Teto Preto (Brazil)
Part of Small World Music Society's 18th Annual Small World Music Festival presented in association with Uma Nota Culture.
Born in Sao Paulo's abandoned industrial buildings, amongst a thriving electronica scene, Teto Preto is a unique, politically provocative force that Boiler Room has called "Brazil's most innovative band." Their audiovisual performance is a raucous and subversive party.
It can be hard to describe Teto Preto. On paper, they’re a five-piece who combine techno, jazz, house, and tropicália – a blend of Brazilian and African rhythms with psychedelia and colourful performance.
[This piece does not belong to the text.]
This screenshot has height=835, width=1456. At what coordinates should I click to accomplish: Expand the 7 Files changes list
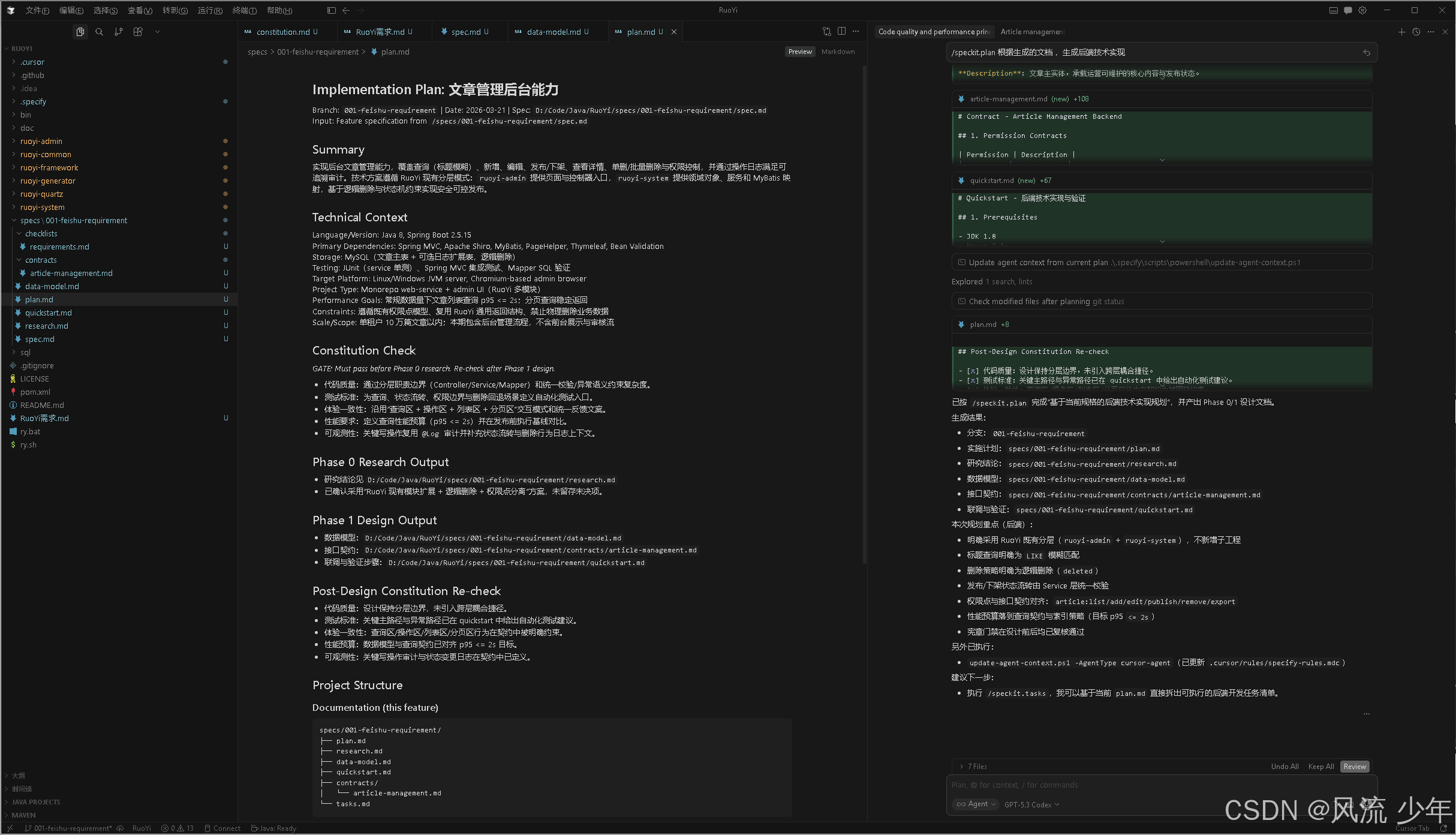pyautogui.click(x=976, y=766)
But it’s better to see them, as they’re known in São Paulo, for their raucous, provocative performances.
Teto Preto member Loïc Koutana describes it best. While the name literally translates to "black ceiling," he says Teto Preto refers to a very specific feeling: "when you take a drug that’s too hard for you, and it feels like you’re about to fall [and] lose your mind."
We see what they mean when they perform 'Gasolina,' their most well known song. Fronted by singer Laura Diaz and Koutana, who dances front of stage, Teto Preto melds electronic punk with queer-club-kid performance art. In one breakdown at Night Mass, Diaz removes her chained nipple tassels in an orgiastic release, and the crowd absolutely loses it.
'Gasolina' serves as a perfect introduction, too. It’s a sprawling near-eight minute track which establishes the club as a place of political resistance, pulsing with frustration at Brazil’s overbearing police presence and corruption: "Who eats of my flesh/and drinks from my blood?" Diaz sings. On-stage at Night Mass, steam surrounds Koutana as he struts and contorts his body at Diaz’s every scream and grunt. This is a group that feels what they perform, taking each snare like a gut punch.